**Data for processing:**
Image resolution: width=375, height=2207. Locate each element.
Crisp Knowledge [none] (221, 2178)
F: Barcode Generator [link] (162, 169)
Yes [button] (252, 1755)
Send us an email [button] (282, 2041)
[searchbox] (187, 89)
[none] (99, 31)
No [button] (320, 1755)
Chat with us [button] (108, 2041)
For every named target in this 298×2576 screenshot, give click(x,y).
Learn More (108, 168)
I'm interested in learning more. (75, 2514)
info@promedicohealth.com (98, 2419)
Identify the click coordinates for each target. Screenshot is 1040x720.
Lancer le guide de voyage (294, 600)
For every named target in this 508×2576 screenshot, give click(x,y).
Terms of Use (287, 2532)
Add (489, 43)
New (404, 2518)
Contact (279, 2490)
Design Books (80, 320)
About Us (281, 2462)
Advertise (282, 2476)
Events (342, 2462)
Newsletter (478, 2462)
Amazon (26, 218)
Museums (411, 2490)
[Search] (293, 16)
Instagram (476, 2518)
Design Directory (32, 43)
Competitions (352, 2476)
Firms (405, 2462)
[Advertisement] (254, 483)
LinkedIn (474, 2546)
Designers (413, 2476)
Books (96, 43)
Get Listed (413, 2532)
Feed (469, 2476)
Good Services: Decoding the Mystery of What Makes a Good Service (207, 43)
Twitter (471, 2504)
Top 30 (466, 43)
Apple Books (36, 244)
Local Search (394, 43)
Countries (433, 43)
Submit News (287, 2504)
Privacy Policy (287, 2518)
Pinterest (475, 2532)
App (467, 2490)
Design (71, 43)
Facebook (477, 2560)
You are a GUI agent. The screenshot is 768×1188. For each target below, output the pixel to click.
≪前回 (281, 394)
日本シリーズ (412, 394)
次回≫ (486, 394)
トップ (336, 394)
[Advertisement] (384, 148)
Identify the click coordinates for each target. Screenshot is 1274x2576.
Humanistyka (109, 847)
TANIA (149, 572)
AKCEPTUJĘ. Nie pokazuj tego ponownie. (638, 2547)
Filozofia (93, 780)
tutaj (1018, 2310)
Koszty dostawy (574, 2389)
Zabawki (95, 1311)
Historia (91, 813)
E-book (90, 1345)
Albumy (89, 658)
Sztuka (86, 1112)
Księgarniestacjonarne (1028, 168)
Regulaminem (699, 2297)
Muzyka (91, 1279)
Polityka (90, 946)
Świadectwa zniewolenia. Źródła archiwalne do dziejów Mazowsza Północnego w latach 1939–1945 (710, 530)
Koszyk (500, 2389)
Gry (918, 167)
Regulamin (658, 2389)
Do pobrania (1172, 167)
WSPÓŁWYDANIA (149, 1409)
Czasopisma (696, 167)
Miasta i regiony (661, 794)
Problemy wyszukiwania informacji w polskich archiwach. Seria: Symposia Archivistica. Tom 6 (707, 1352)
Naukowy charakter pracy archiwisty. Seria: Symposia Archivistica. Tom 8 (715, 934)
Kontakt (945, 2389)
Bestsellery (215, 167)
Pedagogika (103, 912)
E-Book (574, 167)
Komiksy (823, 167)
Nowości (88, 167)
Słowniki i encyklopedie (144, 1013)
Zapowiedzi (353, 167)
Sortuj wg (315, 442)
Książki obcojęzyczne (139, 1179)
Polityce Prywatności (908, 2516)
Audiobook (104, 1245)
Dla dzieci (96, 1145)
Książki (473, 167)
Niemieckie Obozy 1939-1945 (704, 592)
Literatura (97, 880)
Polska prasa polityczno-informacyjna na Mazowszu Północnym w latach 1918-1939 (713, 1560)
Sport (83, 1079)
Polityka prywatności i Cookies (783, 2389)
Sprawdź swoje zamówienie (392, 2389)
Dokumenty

**Exercise description:** Update the lines starting at the one that has "Submit News (287, 2504)" and stopping after the one that has "[Advertisement] (384, 148)": write them out again with "Privacy Policy" replaced by "Privacy Notice" and everything else unchanged.

**Result below:**
Submit News (287, 2504)
Privacy Notice (287, 2518)
Pinterest (475, 2532)
App (467, 2490)
Design (71, 43)
Facebook (477, 2560)
You are a GUI agent. The screenshot is 768×1188. For each target below, output the pixel to click.
≪前回 (281, 394)
日本シリーズ (412, 394)
次回≫ (486, 394)
トップ (336, 394)
[Advertisement] (384, 148)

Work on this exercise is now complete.